On the Shoulders of Giants
Everything is already in its point, and being a person in the greatest. More is required today for one wise man than in former times for seven; and more is needed to deal with one man in these times than with a whole people in former times.
Table of Contents
Reflection
For the youngest
References
Reflection
This aphorism is even more relevant today than when Gracián wrote it three hundred and fifty years ago.
It makes us realize how people are increasingly (un)educated and this makes it more and more difficult for the “wise” to reach what we call the frontier or limits of knowledge. And it is much more difficult to be able to go beyond those limits and push that invisible frontier, to widen the limits of knowledge.
Still, information today is more accessible than ever. It has never been so easy to consult data and all kinds of studies. Wikipedia, the great encyclopedia of our days, has far surpassed the Enlightenment breakthrough that was Diderot’s Encyclopédie. Not even Issac Asimov, in his Foundation saga, would have dreamed of an Encyclopedia Galactica like today’s Wikipedia. With it, as an exponent of what Web 2.0 has meant, it can be said that humanity has taken a giant step towards the new era of Knowledge and Information in which we are immersed. But none of this appears to be without risk. Moreover, new ones are appearing for which there are no precedents.
Yes, there is much more information available.
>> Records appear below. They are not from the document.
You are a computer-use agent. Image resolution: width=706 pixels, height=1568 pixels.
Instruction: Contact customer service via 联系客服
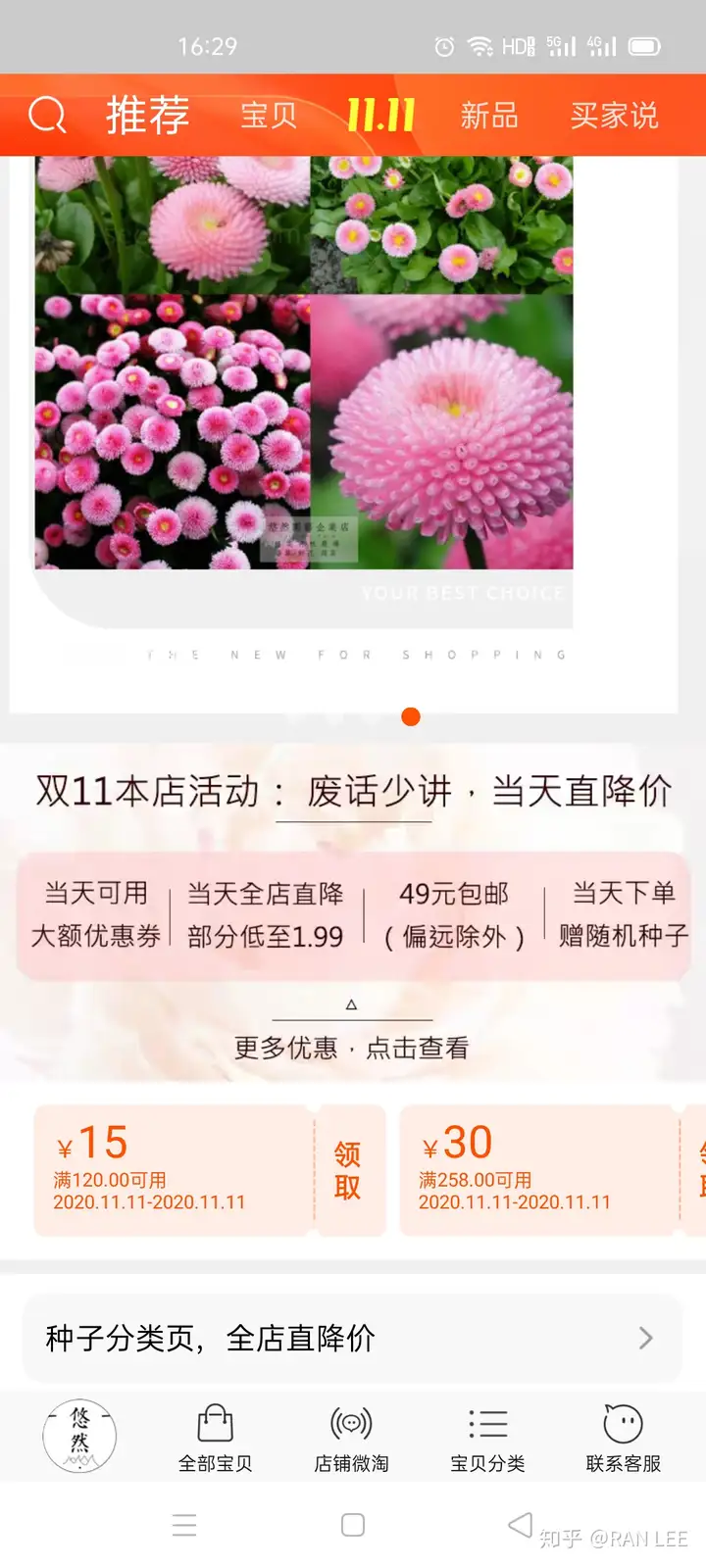coord(624,1439)
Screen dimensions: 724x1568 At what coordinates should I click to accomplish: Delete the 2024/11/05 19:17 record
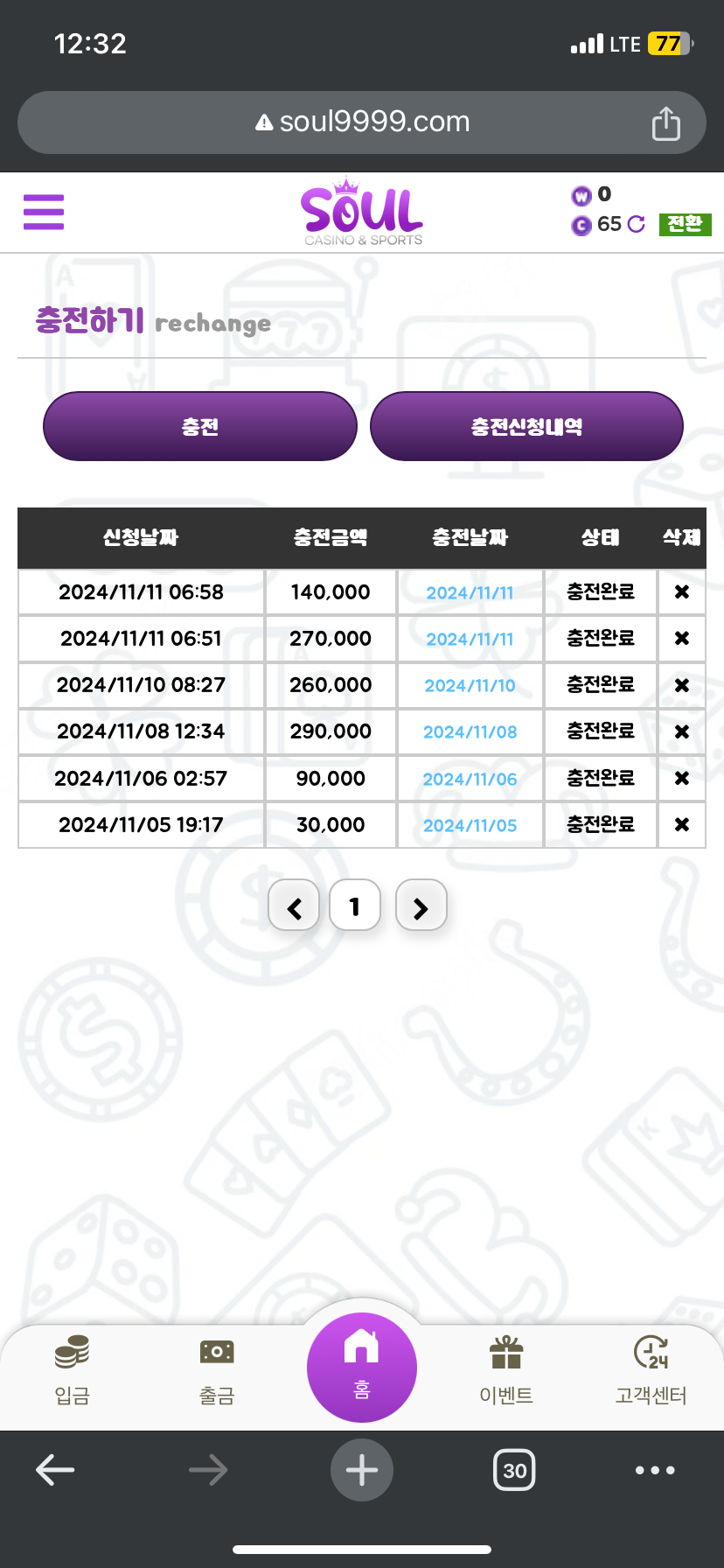(682, 824)
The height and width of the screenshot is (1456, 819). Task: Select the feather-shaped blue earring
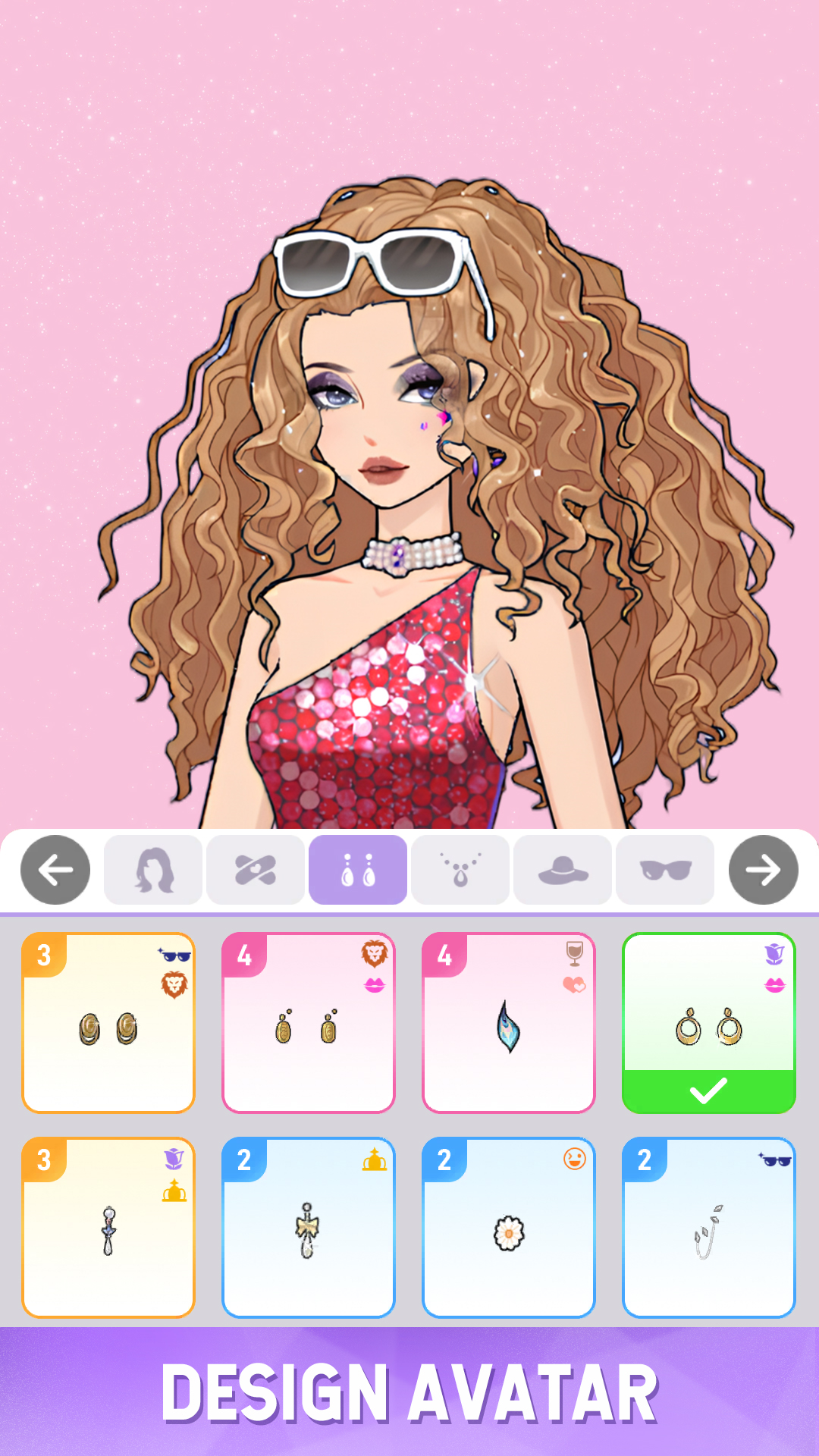(x=510, y=1024)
But you have to know how to look for it and, even more important, to question it and pass it through the sieve of reason. Read with an open but rigorous critical spirit. Be aware that today the power of former governments and censors has been replaced (not eliminated) by other factual powers such as Google, Facebook, etc…. The information is there, at the click of a button. But not all sources reach us in a fair equitable way. It is weighted and filtered according to algorithms designed by partial agents, who do not seek general knowledge but fundamentally different criteria, most of the time purely for profit.
To conclude, and returning to Gracián’s aphorism, I rescue a very ancient metaphor, popularized by the famous quotation of Sir Isaac Newton that he wrote in a letter to Robert Hooke, only a few years after the publication of this aphorism, and which must be a maxim for anyone who aspires to advance and widen the limits of knowledge to which I referred earlier,
“If I have seen further, it is by standing on the shoulders of giants.”
For the youngest
This aphorism makes us reflect on the importance of the classics, of the study of those who marked the thought and managed to advance in knowledge until today. If humanity is to advance, you, the “wise men” of tomorrow, must not lose sight of all that precedes you. The work is enormous, much more than it was for our ancestors, but the information you have is enormous. All you need is a guide, a model, a good mentor or teacher who can give you a roadmap to discover them in a structured way. Come closer to those who know more and, with critical spirit and humility, climb on their shoulders to see the distant horizon of knowledge, where the sun never sets.